I agree...old, old...LL, you are slipping...get some new material


----------



## Ride-Fly (Mar 27, 2002)

*Thanks for the info*



Lifelover said:


> There has not been any discsussion of the Team Rcord Bike since last summer. I also have not seen the link on the BD website work for months. They often have expired links left up or have links for bikes that are no longer available. The Fuji bikes are almost always "sold out" and the 2 or 3 Surlys they were selling are almost gone.
> 
> The frame is the standard Le Champion frame (I assume) and has been reviewed multiple times with various groups. There is no reason to think the frame would ride any different on the Record bike.
> 
> ...


 I was just wondering if anyone here who had pre-ordered the bike actually received it by now. I did see that the link for this specific bike (at their regular price of $1995) is no longer valid so I am assuming that BD can't even get the bike anymore. I would be interested to know if anyone who ordered actually received the bike. But more so, if anyone had their order cancelled by BD. Wondering if BD has any problems delivering on their promises for this bike as it seems that with the exchange rate these days, my intuition tells me that the Campy supplier would be taking it in the shorts at these prices. Just some speculation on my part due to the link no longer being valid. Ride ON!!!


----------



## tennis5 (Mar 12, 2007)

Ride-Fly said:


> I was just wondering if anyone here who had pre-ordered the bike actually received it by now. I did see that the link for this specific bike (at their regular price of $1995) is no longer valid so I am assuming that BD can't even get the bike anymore. I would be interested to know if anyone who ordered actually received the bike. But more so, if anyone had their order cancelled by BD. Wondering if BD has any problems delivering on their promises for this bike as it seems that with the exchange rate these days, my intuition tells me that the Campy supplier would be taking it in the shorts at these prices. Just some speculation on my part due to the link no longer being valid. Ride ON!!!
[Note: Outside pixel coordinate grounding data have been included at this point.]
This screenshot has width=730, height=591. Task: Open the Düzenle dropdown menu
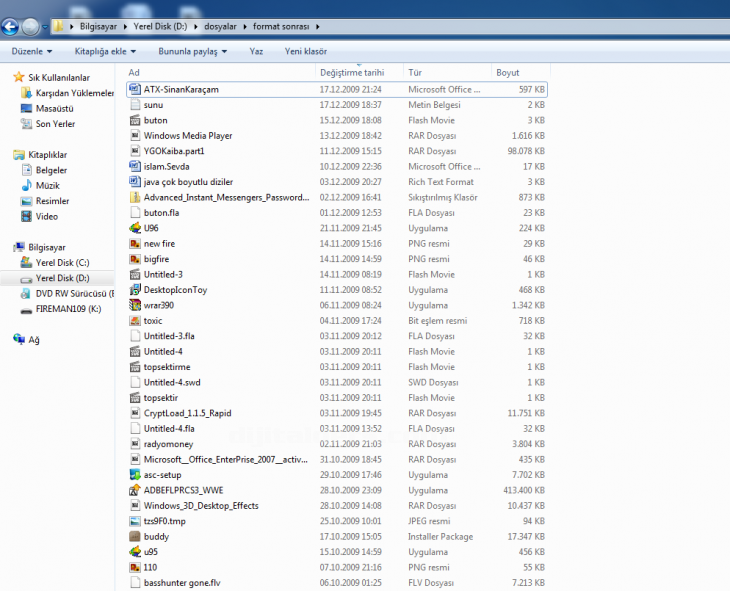tap(31, 50)
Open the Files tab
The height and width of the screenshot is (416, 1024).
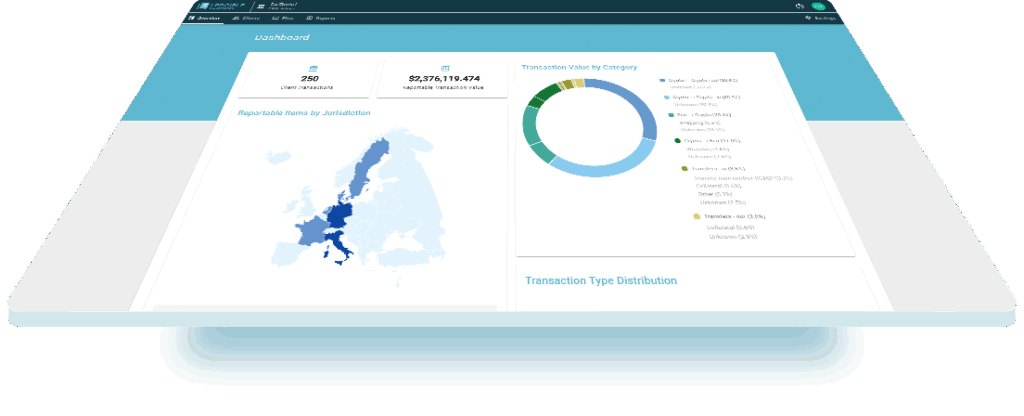[x=281, y=18]
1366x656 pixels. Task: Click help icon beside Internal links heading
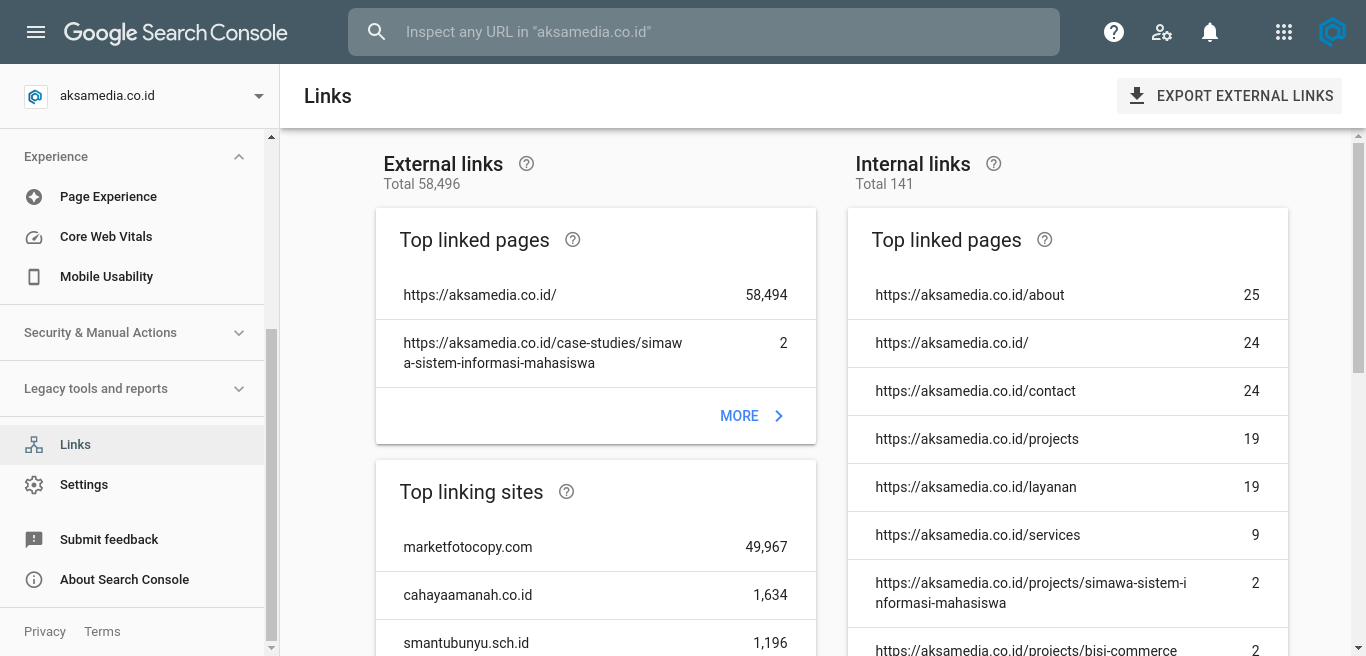coord(994,164)
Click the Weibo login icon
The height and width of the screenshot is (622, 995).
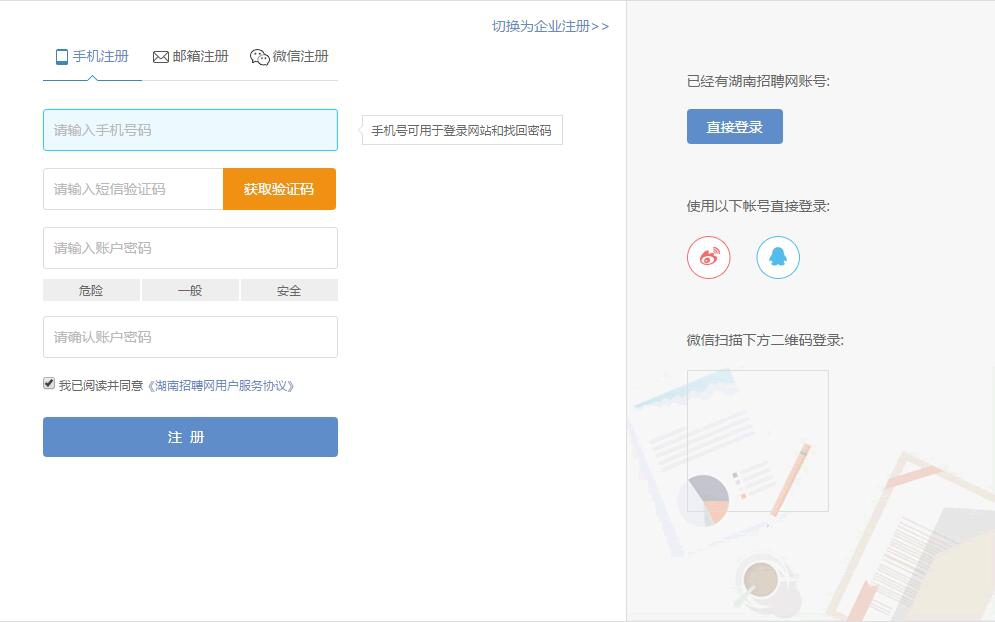pyautogui.click(x=708, y=257)
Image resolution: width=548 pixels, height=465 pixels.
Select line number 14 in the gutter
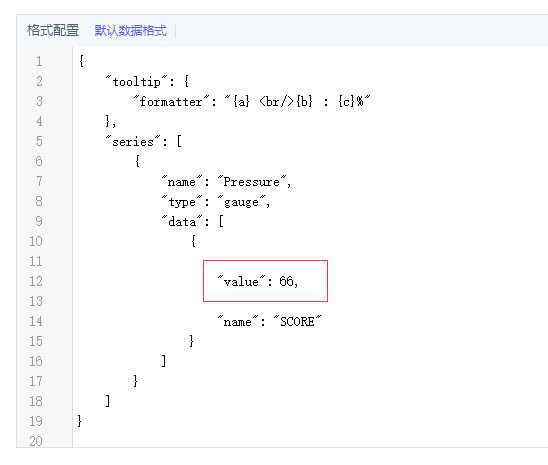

The one way you can get a straightforward answer without all the sarcasm you have received so far is to send a private message directly to Mike and ask him if he has them available...his forum name here is "bikesdirect"...hope this helps


----------



## Lifelover (Jul 8, 2004)

tennis5 said:


> The one way you can get a straightforward answer without all the sarcasm you have received so far is to send a private message directly to Mike and ask him if he has them available...his forum name here is "bikesdirect"...hope this helps



I'm am a betting man and I would not wager much on a "straight forward" answer from Mike.


----------



## bikesdirect (Sep 9, 2006)

Ride-Fly said:


> I was just wondering if anyone here who had pre-ordered the bike actually received it by now. I did see that the link for this specific bike (at their regular price of $1995) is no longer valid so I am assuming that BD can't even get the bike anymore. I would be interested to know if anyone who ordered actually received the bike. But more so, if anyone had their order cancelled by BD. Wondering if BD has any problems delivering on their promises for this bike as it seems that with the exchange rate these days, my intuition tells me that the Campy supplier would be taking it in the shorts at these prices. Just some speculation on my part due to the link no longer being valid. Ride ON!!!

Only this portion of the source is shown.